You get a mule when using a horse mare and a male from the Ass family, which include several types. Here in the States the Ass types would be donkey in several sizes from mini to about 50 inches, and the Mammoth Jacks which are the largest. The Mammoths are most commonly used for Draft mares, producing big mules for draft work. Might also be used on taller riding mares, to get larger riding mules.

If you breed using a female Ass, horse stallion, the result is called a Hinny. They are a bit more refined than the mules, but can be delicate as young animals. Not as sturdy as mules, so not bred for very much in the past. Most stallions will refuse to cover an Ass, though you could do artifical insemnation. It would be hard looking at a long eared animal, to tell if it was a Mule or a Hinny.

Both genders of Mules and Hinny's will come in season or act like a breeding stallion. Best to geld the males to prevent problems. Gelding young is even better, so they NEVER get the idea of acting that way. Both genders are usually sterile, but there are documented cases of the Molly (female) having foals, and the Jack (entire male) breeding and producing foals on mares or donkeys. A John mule is a gelding.

Jenny is what the female Ass is called, while Jack is the entire male Ass is called. The gelded donkey seems to just go on being called a Jack as well. You just want to check close to insure he IS REALLY gelded. Some entires will breed mares or Jennies, while others prefer mares or Jennies, won't cover the other if you are trying to breed more foals. The Jacks are VERY opinionated and you won't change it.

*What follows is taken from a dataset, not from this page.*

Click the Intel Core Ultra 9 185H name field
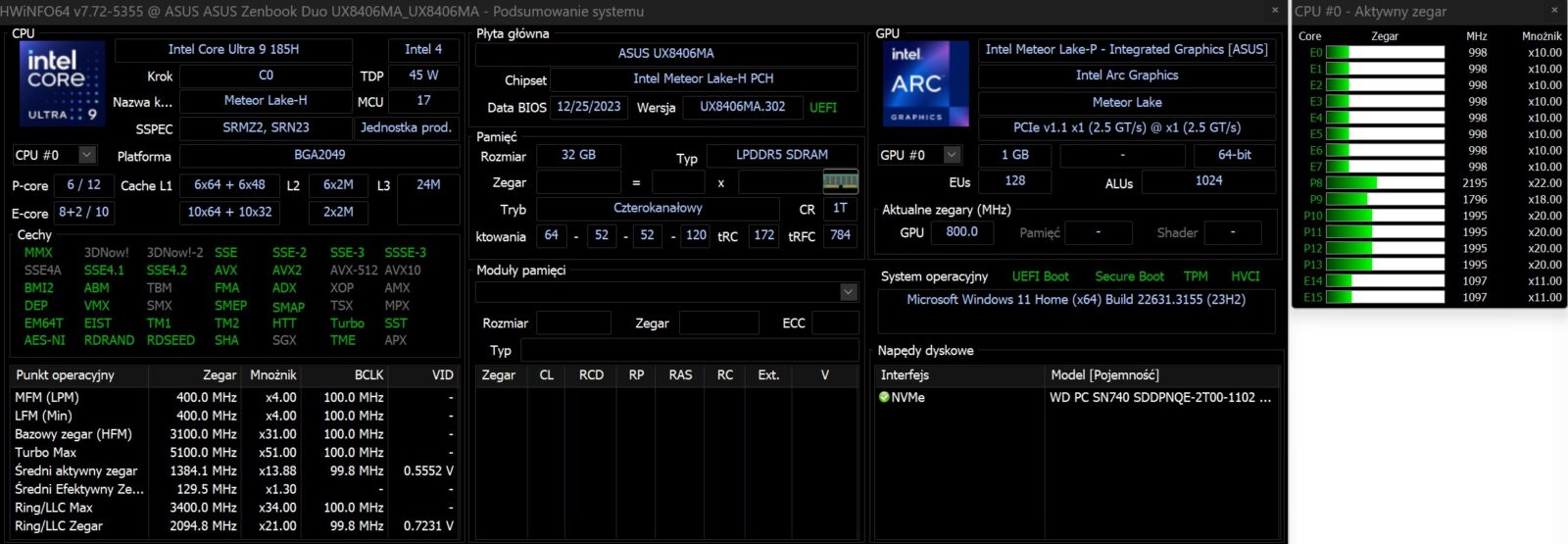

I would suggest you get a LOT of information about Mules before breeding or purchase of a donkey. The American Donkey and Mule Association is a source of MUCH information, the best place to start.

http://www.lovelongears.com/

Over the years we have met many extremely nice mules, a few hinny's. Oddly enough the best ones came TRAINED from down South, the southern USA. The people bought them, used them for years, but never actually TRAINED them do do anything new in that time! Another thing is that some folks can "get along" with mules and do very well. Most of them don't like horses! Consider horses dummies, wouldn't have a horse. Love their mules and their mules will do anything for them.

Mules come from the womb "different" than horses. Actually have little horse reactions to anything. Mules seem to need to be very confident in handler, what the lesson they are learning is understood WELL, before continuing forward in learning. They are not stubborn actually, but they may not clearly understand and wait for better explanations. They can appear very dumb, but again, not true. Just are NOT horses, don't think or react like a horse does. Some rumors are true, they will wait to get even if you are unfair in punishing them, almost always at the "worst" possible time. They KNOW where all their parts are, VERY accurate kickers. From the Ass side, they CAN kick from their muzzle, down the entire side and out behind. Do it faster than you can blink or escape!!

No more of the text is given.